-- BEGIN Data lines --

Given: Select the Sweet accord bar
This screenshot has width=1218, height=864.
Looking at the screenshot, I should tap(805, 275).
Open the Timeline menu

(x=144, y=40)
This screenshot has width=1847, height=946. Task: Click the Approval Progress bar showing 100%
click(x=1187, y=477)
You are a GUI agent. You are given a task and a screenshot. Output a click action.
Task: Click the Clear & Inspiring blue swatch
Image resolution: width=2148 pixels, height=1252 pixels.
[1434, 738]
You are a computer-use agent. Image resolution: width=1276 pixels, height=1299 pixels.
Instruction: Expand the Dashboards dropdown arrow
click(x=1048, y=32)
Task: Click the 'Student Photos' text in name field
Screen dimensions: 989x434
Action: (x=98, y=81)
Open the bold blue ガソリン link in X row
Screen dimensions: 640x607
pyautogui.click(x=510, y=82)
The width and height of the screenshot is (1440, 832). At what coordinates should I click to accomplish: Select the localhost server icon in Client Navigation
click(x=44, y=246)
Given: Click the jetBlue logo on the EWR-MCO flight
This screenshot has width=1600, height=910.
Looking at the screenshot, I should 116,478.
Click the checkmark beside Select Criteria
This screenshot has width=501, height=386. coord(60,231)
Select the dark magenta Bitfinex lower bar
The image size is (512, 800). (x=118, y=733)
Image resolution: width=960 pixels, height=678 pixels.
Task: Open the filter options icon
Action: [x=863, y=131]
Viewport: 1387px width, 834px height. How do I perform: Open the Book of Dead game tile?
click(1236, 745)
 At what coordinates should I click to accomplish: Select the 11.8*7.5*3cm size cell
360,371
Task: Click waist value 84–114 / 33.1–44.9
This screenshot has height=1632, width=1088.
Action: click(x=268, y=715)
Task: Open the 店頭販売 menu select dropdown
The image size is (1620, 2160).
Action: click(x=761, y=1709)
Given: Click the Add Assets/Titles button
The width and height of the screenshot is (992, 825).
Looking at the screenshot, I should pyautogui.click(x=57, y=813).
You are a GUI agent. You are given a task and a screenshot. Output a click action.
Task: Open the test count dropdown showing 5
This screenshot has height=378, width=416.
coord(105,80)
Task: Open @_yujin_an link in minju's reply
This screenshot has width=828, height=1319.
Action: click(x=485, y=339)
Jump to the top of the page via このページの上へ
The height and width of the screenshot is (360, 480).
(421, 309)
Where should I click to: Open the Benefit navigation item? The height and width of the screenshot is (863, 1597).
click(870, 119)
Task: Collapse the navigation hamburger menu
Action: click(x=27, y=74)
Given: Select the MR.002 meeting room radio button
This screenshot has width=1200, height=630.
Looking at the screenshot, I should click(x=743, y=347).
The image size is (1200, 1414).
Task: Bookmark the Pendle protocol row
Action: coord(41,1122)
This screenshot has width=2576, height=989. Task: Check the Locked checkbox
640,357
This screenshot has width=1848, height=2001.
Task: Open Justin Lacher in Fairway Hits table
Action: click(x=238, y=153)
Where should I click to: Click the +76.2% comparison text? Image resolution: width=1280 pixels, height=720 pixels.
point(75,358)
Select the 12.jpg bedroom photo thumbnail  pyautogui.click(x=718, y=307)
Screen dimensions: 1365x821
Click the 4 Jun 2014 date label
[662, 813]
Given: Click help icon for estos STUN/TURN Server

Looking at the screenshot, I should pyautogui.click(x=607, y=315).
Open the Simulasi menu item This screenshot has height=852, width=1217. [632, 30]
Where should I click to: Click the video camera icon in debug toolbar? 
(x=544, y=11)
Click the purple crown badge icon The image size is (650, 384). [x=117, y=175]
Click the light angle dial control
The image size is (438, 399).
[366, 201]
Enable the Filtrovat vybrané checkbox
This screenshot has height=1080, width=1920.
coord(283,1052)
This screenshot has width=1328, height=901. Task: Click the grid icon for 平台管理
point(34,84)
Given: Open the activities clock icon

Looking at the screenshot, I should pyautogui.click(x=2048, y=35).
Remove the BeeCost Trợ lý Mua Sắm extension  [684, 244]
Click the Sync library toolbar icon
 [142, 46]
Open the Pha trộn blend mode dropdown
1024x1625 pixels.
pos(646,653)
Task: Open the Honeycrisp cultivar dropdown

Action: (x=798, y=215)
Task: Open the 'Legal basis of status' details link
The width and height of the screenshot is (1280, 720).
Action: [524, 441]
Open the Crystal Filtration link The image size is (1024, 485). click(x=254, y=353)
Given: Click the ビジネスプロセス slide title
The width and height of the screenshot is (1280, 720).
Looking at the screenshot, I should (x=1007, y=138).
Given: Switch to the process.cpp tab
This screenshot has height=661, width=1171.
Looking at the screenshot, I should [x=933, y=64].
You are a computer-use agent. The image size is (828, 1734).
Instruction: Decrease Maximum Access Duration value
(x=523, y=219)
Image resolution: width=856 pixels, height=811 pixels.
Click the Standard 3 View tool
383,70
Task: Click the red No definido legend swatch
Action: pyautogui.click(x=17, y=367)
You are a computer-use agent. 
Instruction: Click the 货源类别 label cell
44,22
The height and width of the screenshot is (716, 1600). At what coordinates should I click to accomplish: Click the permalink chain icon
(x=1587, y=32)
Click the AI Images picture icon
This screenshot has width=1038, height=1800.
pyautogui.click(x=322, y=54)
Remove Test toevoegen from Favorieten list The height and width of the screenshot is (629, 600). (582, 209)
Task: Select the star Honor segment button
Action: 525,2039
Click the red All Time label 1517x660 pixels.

-- END Data lines --

*Given task*. Print the records above line for line, with no changes.

*Result below*.
Given: Select the Sweet accord bar
This screenshot has width=1218, height=864.
Looking at the screenshot, I should tap(805, 275).
Open the Timeline menu

(x=144, y=40)
This screenshot has width=1847, height=946. Task: Click the Approval Progress bar showing 100%
click(x=1187, y=477)
You are a GUI agent. You are given a task and a screenshot. Output a click action.
Task: Click the Clear & Inspiring blue swatch
Image resolution: width=2148 pixels, height=1252 pixels.
[1434, 738]
You are a computer-use agent. Image resolution: width=1276 pixels, height=1299 pixels.
Instruction: Expand the Dashboards dropdown arrow
click(x=1048, y=32)
Task: Click the 'Student Photos' text in name field
Screen dimensions: 989x434
Action: (x=98, y=81)
Open the bold blue ガソリン link in X row
Screen dimensions: 640x607
pyautogui.click(x=510, y=82)
The width and height of the screenshot is (1440, 832). At what coordinates should I click to accomplish: Select the localhost server icon in Client Navigation
click(x=44, y=246)
Given: Click the jetBlue logo on the EWR-MCO flight
This screenshot has width=1600, height=910.
Looking at the screenshot, I should 116,478.
Click the checkmark beside Select Criteria
This screenshot has width=501, height=386. coord(60,231)
Select the dark magenta Bitfinex lower bar
The image size is (512, 800). (x=118, y=733)
Image resolution: width=960 pixels, height=678 pixels.
Task: Open the filter options icon
Action: [x=863, y=131]
Viewport: 1387px width, 834px height. How do I perform: Open the Book of Dead game tile?
click(1236, 745)
 At what coordinates should I click to accomplish: Select the 11.8*7.5*3cm size cell
360,371
Task: Click waist value 84–114 / 33.1–44.9
This screenshot has height=1632, width=1088.
Action: click(x=268, y=715)
Task: Open the 店頭販売 menu select dropdown
The image size is (1620, 2160).
Action: click(x=761, y=1709)
Given: Click the Add Assets/Titles button
The width and height of the screenshot is (992, 825).
Looking at the screenshot, I should pyautogui.click(x=57, y=813).
You are a GUI agent. You are given a task and a screenshot. Output a click action.
Task: Open the test count dropdown showing 5
This screenshot has height=378, width=416.
coord(105,80)
Task: Open @_yujin_an link in minju's reply
This screenshot has width=828, height=1319.
Action: click(x=485, y=339)
Jump to the top of the page via このページの上へ
The height and width of the screenshot is (360, 480).
(421, 309)
Where should I click to: Open the Benefit navigation item? The height and width of the screenshot is (863, 1597).
click(870, 119)
Task: Collapse the navigation hamburger menu
Action: click(x=27, y=74)
Given: Select the MR.002 meeting room radio button
This screenshot has width=1200, height=630.
Looking at the screenshot, I should click(x=743, y=347).
The image size is (1200, 1414).
Task: Bookmark the Pendle protocol row
Action: coord(41,1122)
This screenshot has width=2576, height=989. Task: Check the Locked checkbox
640,357
This screenshot has width=1848, height=2001.
Task: Open Justin Lacher in Fairway Hits table
Action: click(x=238, y=153)
Where should I click to: Click the +76.2% comparison text? Image resolution: width=1280 pixels, height=720 pixels.
point(75,358)
Select the 12.jpg bedroom photo thumbnail  pyautogui.click(x=718, y=307)
Screen dimensions: 1365x821
Click the 4 Jun 2014 date label
[662, 813]
Given: Click help icon for estos STUN/TURN Server

Looking at the screenshot, I should pyautogui.click(x=607, y=315).
Open the Simulasi menu item This screenshot has height=852, width=1217. [632, 30]
Where should I click to: Click the video camera icon in debug toolbar? 
(x=544, y=11)
Click the purple crown badge icon The image size is (650, 384). [x=117, y=175]
Click the light angle dial control
The image size is (438, 399).
[366, 201]
Enable the Filtrovat vybrané checkbox
This screenshot has height=1080, width=1920.
coord(283,1052)
This screenshot has width=1328, height=901. Task: Click the grid icon for 平台管理
point(34,84)
Given: Open the activities clock icon

Looking at the screenshot, I should pyautogui.click(x=2048, y=35).
Remove the BeeCost Trợ lý Mua Sắm extension  [684, 244]
Click the Sync library toolbar icon
 [142, 46]
Open the Pha trộn blend mode dropdown
1024x1625 pixels.
pos(646,653)
Task: Open the Honeycrisp cultivar dropdown

Action: (x=798, y=215)
Task: Open the 'Legal basis of status' details link
The width and height of the screenshot is (1280, 720).
Action: [524, 441]
Open the Crystal Filtration link The image size is (1024, 485). click(x=254, y=353)
Given: Click the ビジネスプロセス slide title
The width and height of the screenshot is (1280, 720).
Looking at the screenshot, I should (x=1007, y=138).
Given: Switch to the process.cpp tab
This screenshot has height=661, width=1171.
Looking at the screenshot, I should [x=933, y=64].
You are a computer-use agent. The image size is (828, 1734).
Instruction: Decrease Maximum Access Duration value
(x=523, y=219)
Image resolution: width=856 pixels, height=811 pixels.
Click the Standard 3 View tool
383,70
Task: Click the red No definido legend swatch
Action: pyautogui.click(x=17, y=367)
You are a computer-use agent. 
Instruction: Click the 货源类别 label cell
44,22
The height and width of the screenshot is (716, 1600). At what coordinates should I click to accomplish: Click the permalink chain icon
(x=1587, y=32)
Click the AI Images picture icon
This screenshot has width=1038, height=1800.
pyautogui.click(x=322, y=54)
Remove Test toevoegen from Favorieten list The height and width of the screenshot is (629, 600). (582, 209)
Task: Select the star Honor segment button
Action: 525,2039
Click the red All Time label 1517x660 pixels.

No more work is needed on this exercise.